Print the line that contains "Viewport: 874px width, 438px height." and every line after it through the last line of the records below, exactly as written and nothing else.

Dataset entries:
◆ ◆ ◆ ◆
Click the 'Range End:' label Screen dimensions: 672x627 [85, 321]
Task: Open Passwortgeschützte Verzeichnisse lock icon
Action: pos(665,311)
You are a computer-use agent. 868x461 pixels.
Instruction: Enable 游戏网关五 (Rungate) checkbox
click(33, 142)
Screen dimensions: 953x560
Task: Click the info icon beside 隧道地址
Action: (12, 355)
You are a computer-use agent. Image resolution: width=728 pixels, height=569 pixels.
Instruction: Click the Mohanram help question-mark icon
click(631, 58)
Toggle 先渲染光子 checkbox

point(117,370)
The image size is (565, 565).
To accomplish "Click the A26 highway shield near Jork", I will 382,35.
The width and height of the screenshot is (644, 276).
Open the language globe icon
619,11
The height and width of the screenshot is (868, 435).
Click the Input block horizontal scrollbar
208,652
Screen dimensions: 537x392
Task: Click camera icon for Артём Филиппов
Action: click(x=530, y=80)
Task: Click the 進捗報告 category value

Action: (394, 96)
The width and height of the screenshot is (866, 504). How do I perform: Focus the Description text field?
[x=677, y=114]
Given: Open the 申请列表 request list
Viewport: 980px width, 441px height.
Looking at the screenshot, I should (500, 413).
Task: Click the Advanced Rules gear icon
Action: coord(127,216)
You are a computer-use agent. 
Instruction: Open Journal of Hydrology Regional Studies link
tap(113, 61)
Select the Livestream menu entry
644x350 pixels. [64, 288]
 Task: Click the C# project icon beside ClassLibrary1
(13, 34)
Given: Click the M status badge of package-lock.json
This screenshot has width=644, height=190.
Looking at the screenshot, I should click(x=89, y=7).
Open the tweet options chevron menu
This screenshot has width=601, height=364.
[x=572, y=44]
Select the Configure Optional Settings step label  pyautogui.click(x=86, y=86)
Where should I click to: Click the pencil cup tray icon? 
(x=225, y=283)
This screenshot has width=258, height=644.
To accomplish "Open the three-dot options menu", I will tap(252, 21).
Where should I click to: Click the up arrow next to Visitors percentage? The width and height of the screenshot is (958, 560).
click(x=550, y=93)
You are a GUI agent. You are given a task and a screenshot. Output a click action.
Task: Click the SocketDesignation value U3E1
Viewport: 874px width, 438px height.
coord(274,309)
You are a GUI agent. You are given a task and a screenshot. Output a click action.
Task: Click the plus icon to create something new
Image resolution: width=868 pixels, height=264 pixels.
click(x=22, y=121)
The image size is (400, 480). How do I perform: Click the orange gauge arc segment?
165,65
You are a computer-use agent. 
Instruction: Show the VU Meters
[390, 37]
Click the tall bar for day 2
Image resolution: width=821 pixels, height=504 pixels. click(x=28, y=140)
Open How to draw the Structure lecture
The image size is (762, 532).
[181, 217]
◆ ◆ ◆ ◆
_Written response_:
Viewport: 874px width, 438px height.
coord(274,309)
You are a GUI agent. You are given a task and a screenshot. Output a click action.
Task: Click the plus icon to create something new
Image resolution: width=868 pixels, height=264 pixels.
click(x=22, y=121)
The image size is (400, 480). How do I perform: Click the orange gauge arc segment?
165,65
You are a computer-use agent. 
Instruction: Show the VU Meters
[390, 37]
Click the tall bar for day 2
Image resolution: width=821 pixels, height=504 pixels. click(x=28, y=140)
Open How to draw the Structure lecture
The image size is (762, 532).
[181, 217]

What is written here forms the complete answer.